[[ Data section open ]]

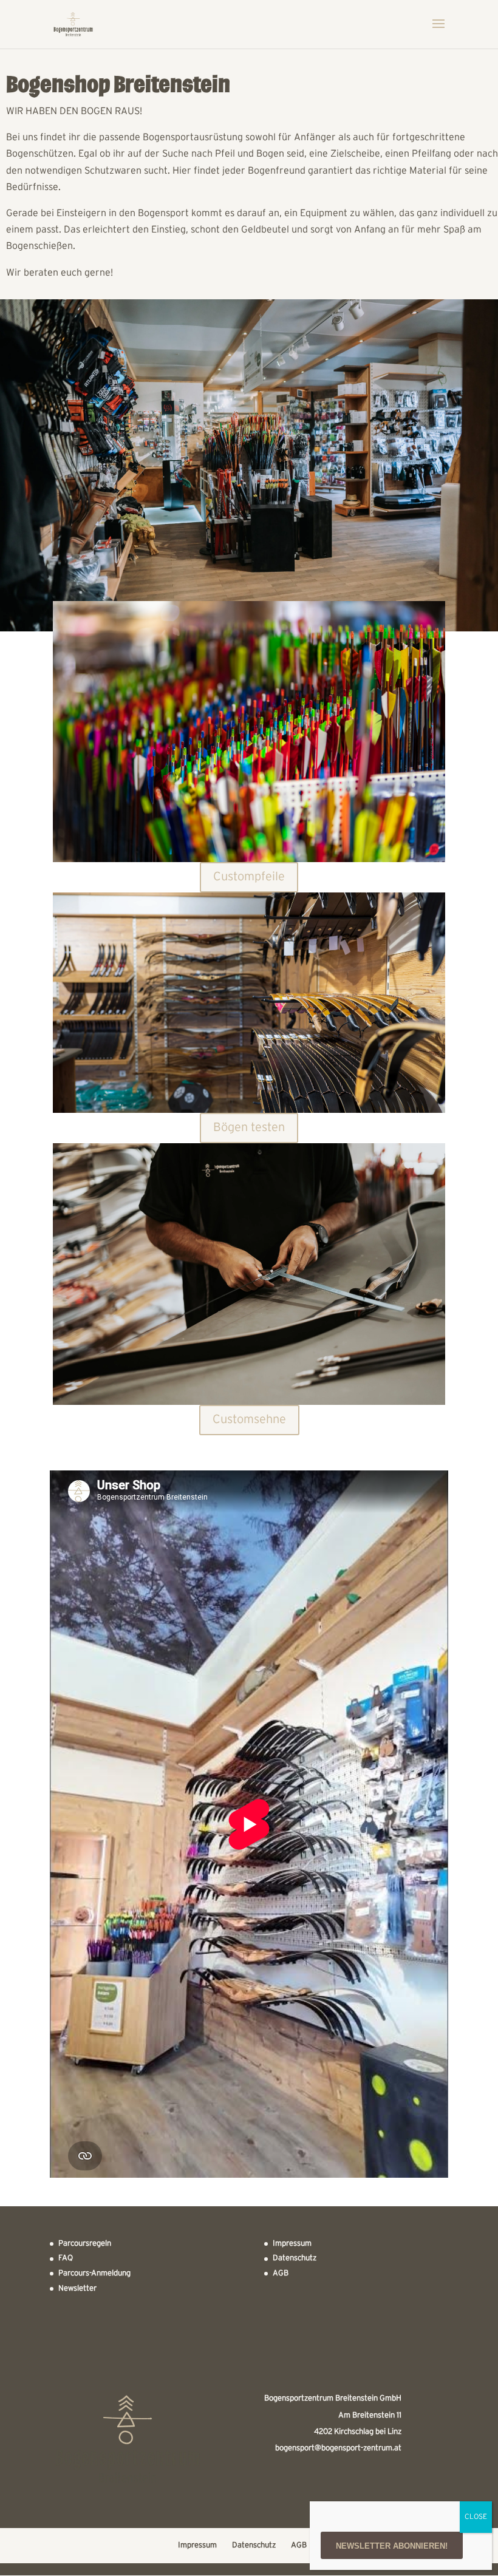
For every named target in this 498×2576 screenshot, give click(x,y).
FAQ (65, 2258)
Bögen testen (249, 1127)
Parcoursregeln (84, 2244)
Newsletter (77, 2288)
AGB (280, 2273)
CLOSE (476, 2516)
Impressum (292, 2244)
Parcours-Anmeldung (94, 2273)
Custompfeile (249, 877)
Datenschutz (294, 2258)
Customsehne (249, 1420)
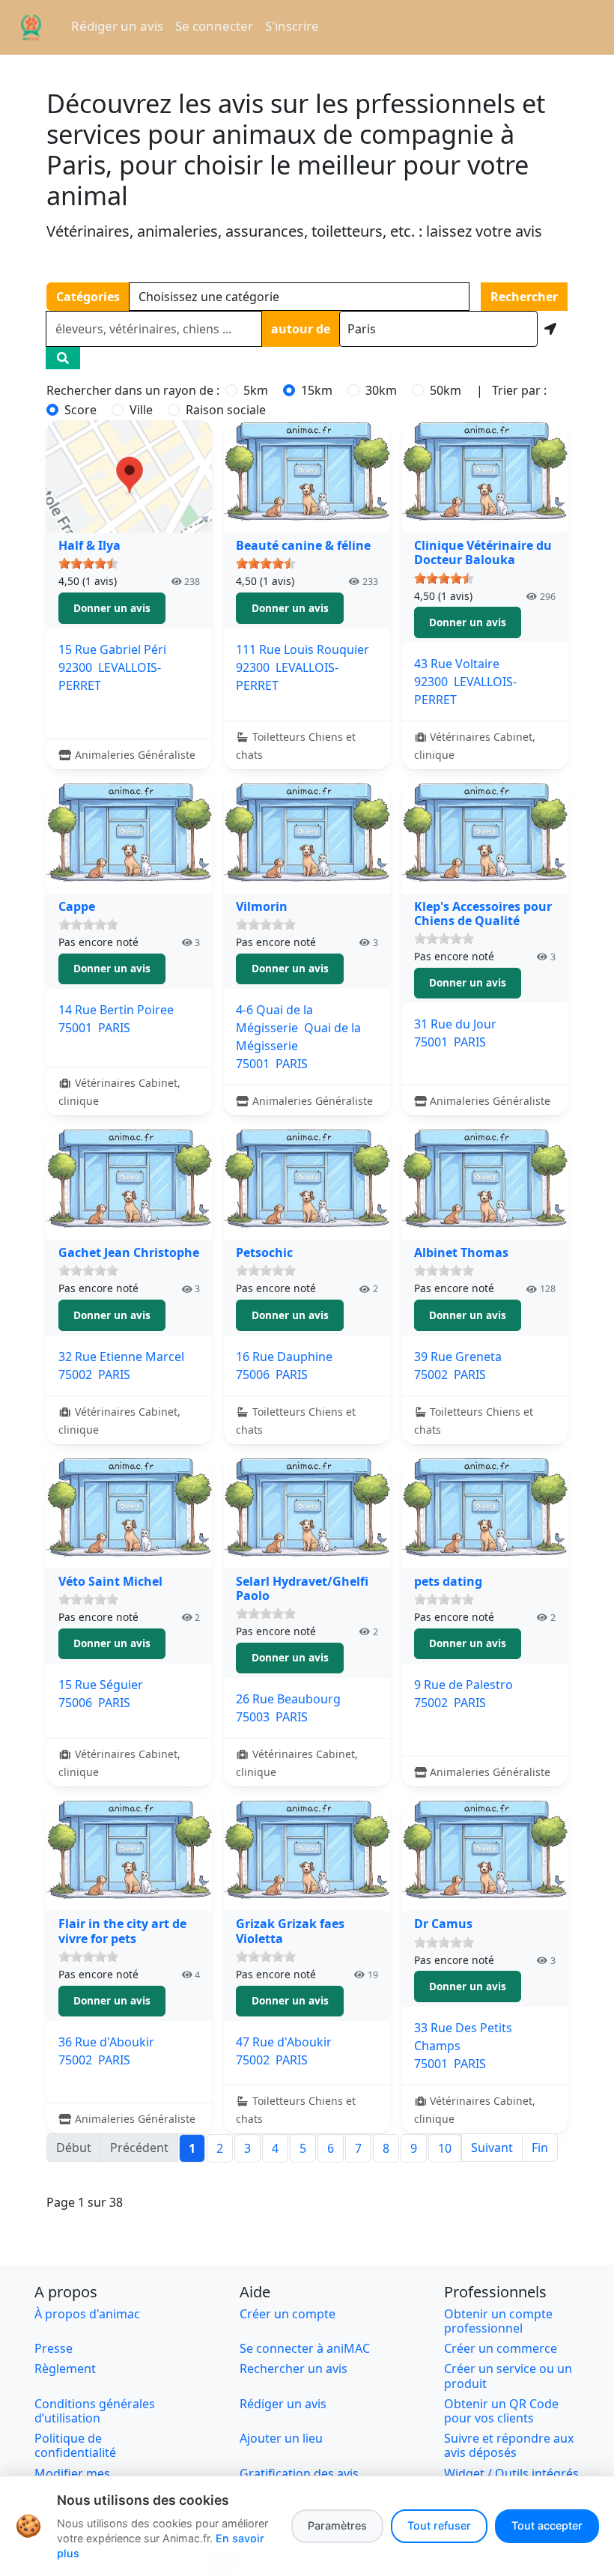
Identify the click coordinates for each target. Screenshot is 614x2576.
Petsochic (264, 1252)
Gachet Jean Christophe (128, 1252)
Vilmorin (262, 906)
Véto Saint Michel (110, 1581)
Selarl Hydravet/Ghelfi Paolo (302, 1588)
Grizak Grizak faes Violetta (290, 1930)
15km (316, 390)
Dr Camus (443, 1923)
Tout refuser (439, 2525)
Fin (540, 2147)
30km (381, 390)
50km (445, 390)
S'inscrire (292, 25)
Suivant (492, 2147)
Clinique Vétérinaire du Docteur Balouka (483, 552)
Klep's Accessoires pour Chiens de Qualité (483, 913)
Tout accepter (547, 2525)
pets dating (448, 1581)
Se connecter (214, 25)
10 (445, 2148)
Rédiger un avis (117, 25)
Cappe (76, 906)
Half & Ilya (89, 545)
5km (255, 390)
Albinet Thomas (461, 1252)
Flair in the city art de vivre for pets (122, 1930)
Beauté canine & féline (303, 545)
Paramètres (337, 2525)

[[ Data section closed ]]
[[ Data section open ]]

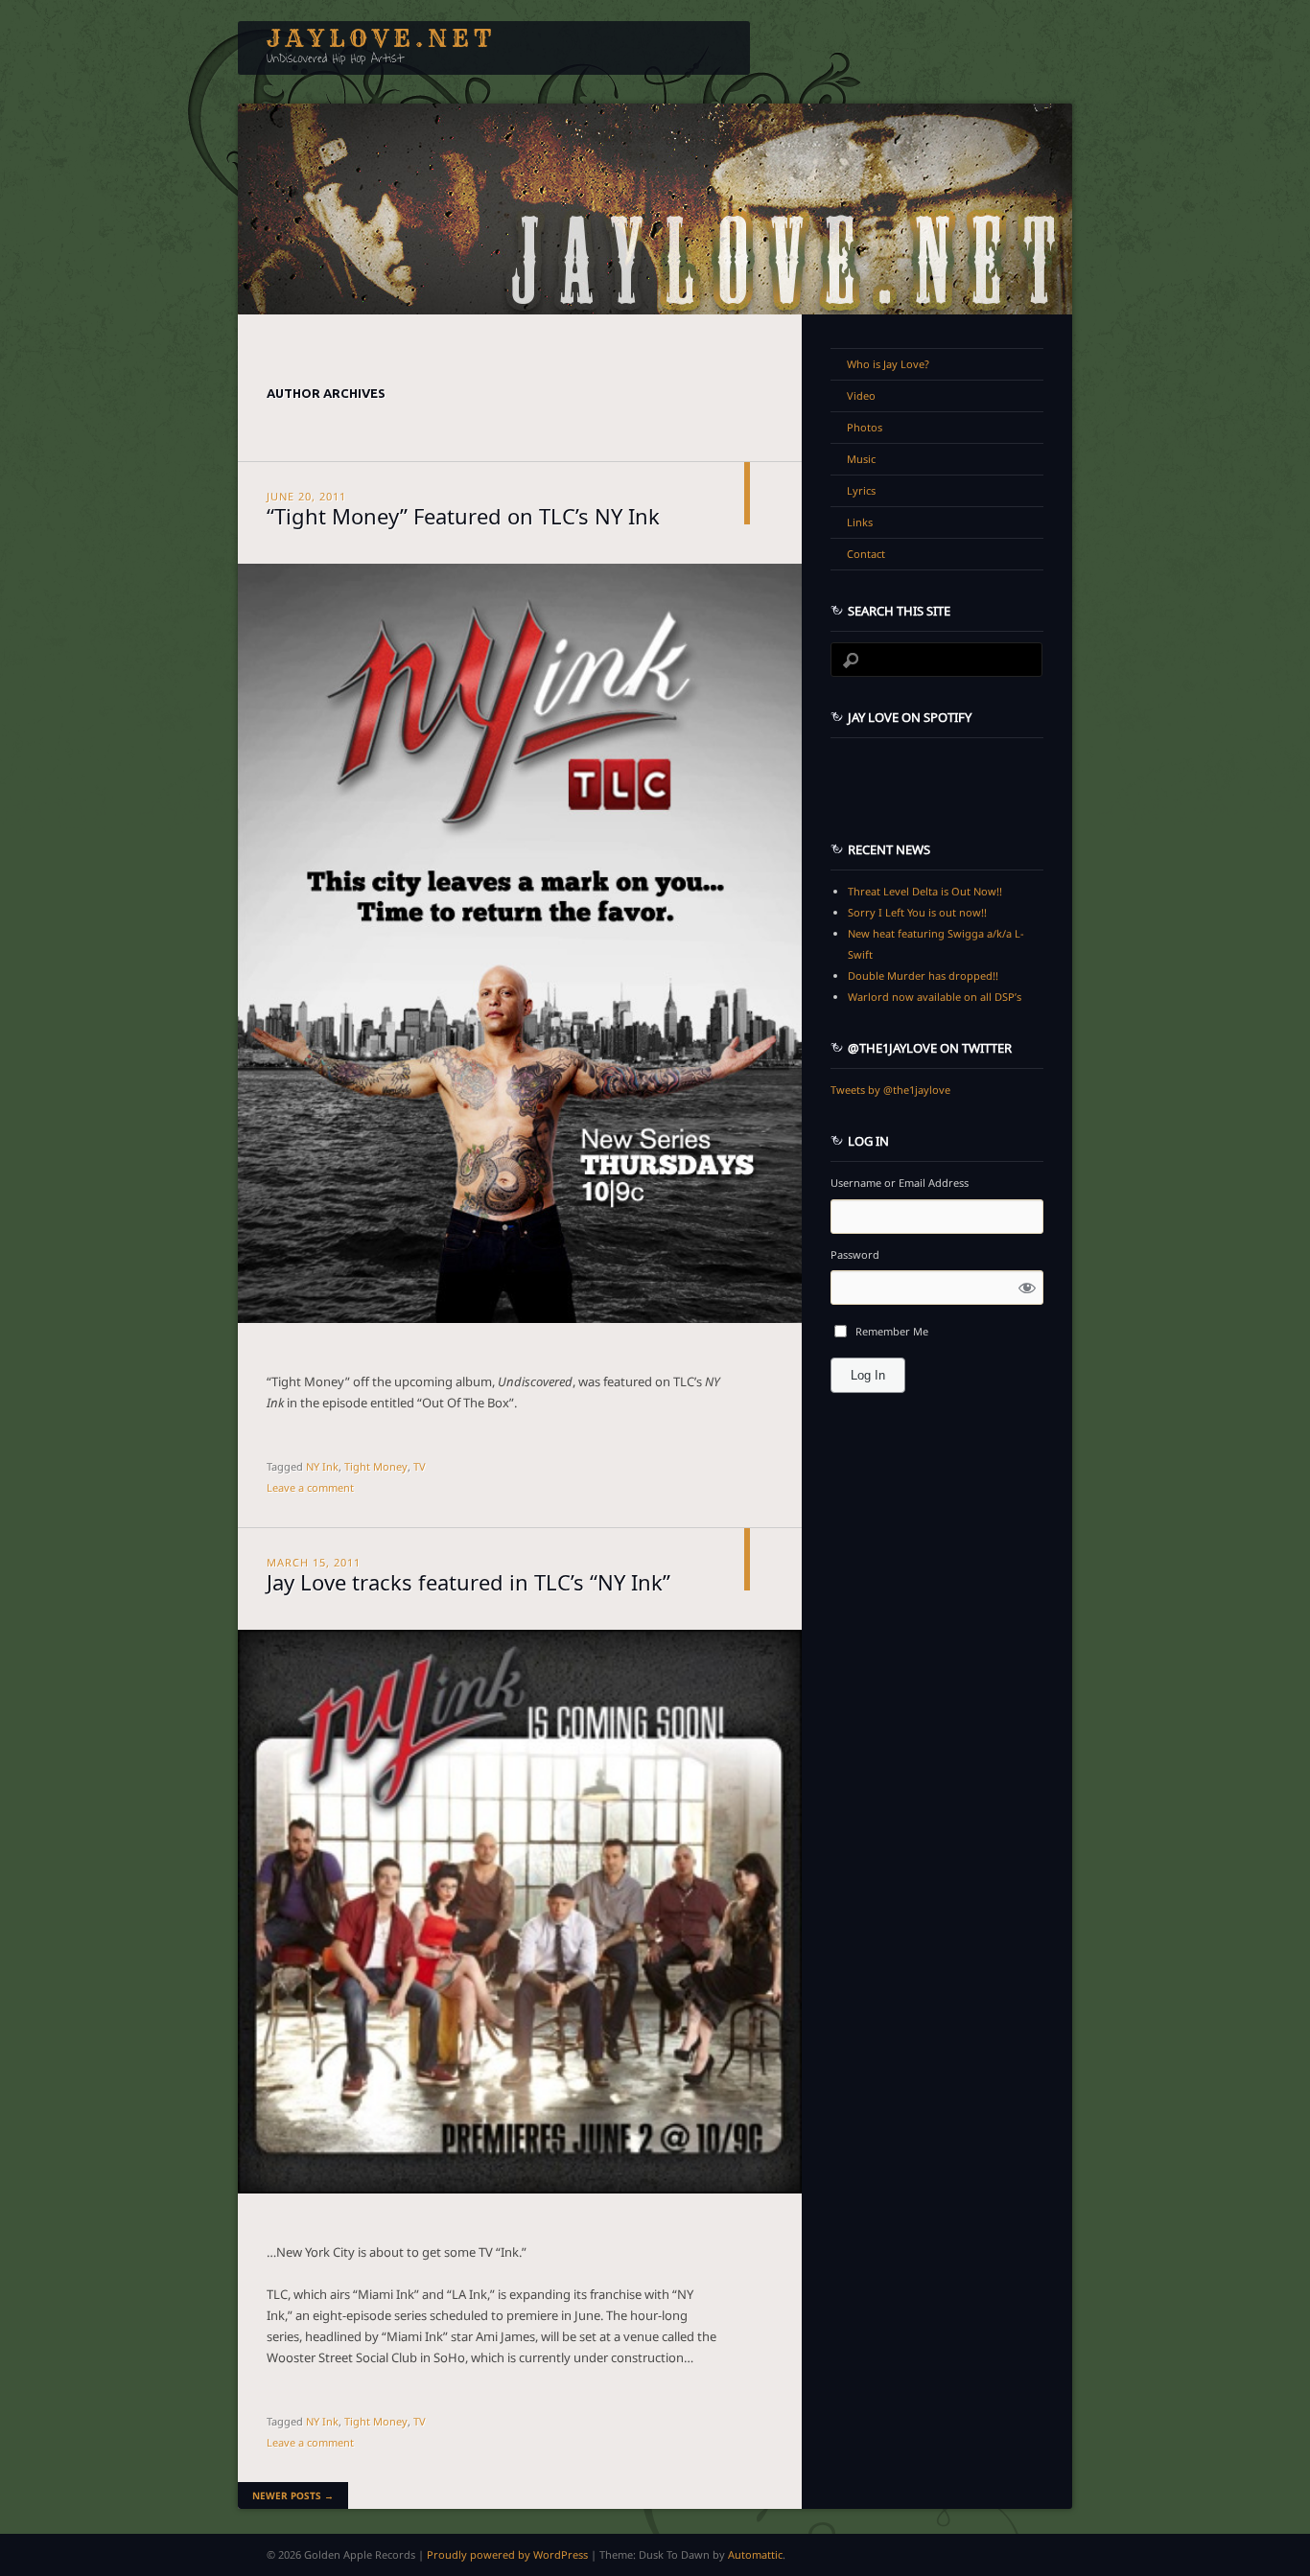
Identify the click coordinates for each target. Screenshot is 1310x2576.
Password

[[ Data section closed ]]

--- Your objective ---
Reproduce the entries exactly, from the line with "For every named" to the line with "Paramètres (337, 2525)", both lines included, keeping no pictures.

--- Answer for the task ---
For every named target in this 498×2576 screenshot, give click(x,y).
FAQ (65, 2258)
Bögen testen (249, 1127)
Parcoursregeln (84, 2244)
Newsletter (77, 2288)
AGB (280, 2273)
CLOSE (476, 2516)
Impressum (292, 2244)
Parcours-Anmeldung (94, 2273)
Custompfeile (249, 877)
Datenschutz (294, 2258)
Customsehne (249, 1420)
Identify the click coordinates for each target. Screenshot is 614x2576.
Petsochic (264, 1252)
Gachet Jean Christophe (128, 1252)
Vilmorin (262, 906)
Véto Saint Michel (110, 1581)
Selarl Hydravet/Ghelfi Paolo (302, 1588)
Grizak Grizak faes Violetta (290, 1930)
15km (316, 390)
Dr Camus (443, 1923)
Tout refuser (439, 2525)
Fin (540, 2147)
30km (381, 390)
50km (445, 390)
S'inscrire (292, 25)
Suivant (492, 2147)
Clinique Vétérinaire du Docteur Balouka (483, 552)
Klep's Accessoires pour Chiens de Qualité (483, 913)
Tout accepter (547, 2525)
pets dating (448, 1581)
Se connecter (214, 25)
10 (445, 2148)
Rédiger un avis (117, 25)
Cappe (76, 906)
Half & Ilya (89, 545)
5km (255, 390)
Albinet Thomas (461, 1252)
Flair in the city art de vivre for pets (122, 1930)
Beauté canine & féline (303, 545)
Paramètres (337, 2525)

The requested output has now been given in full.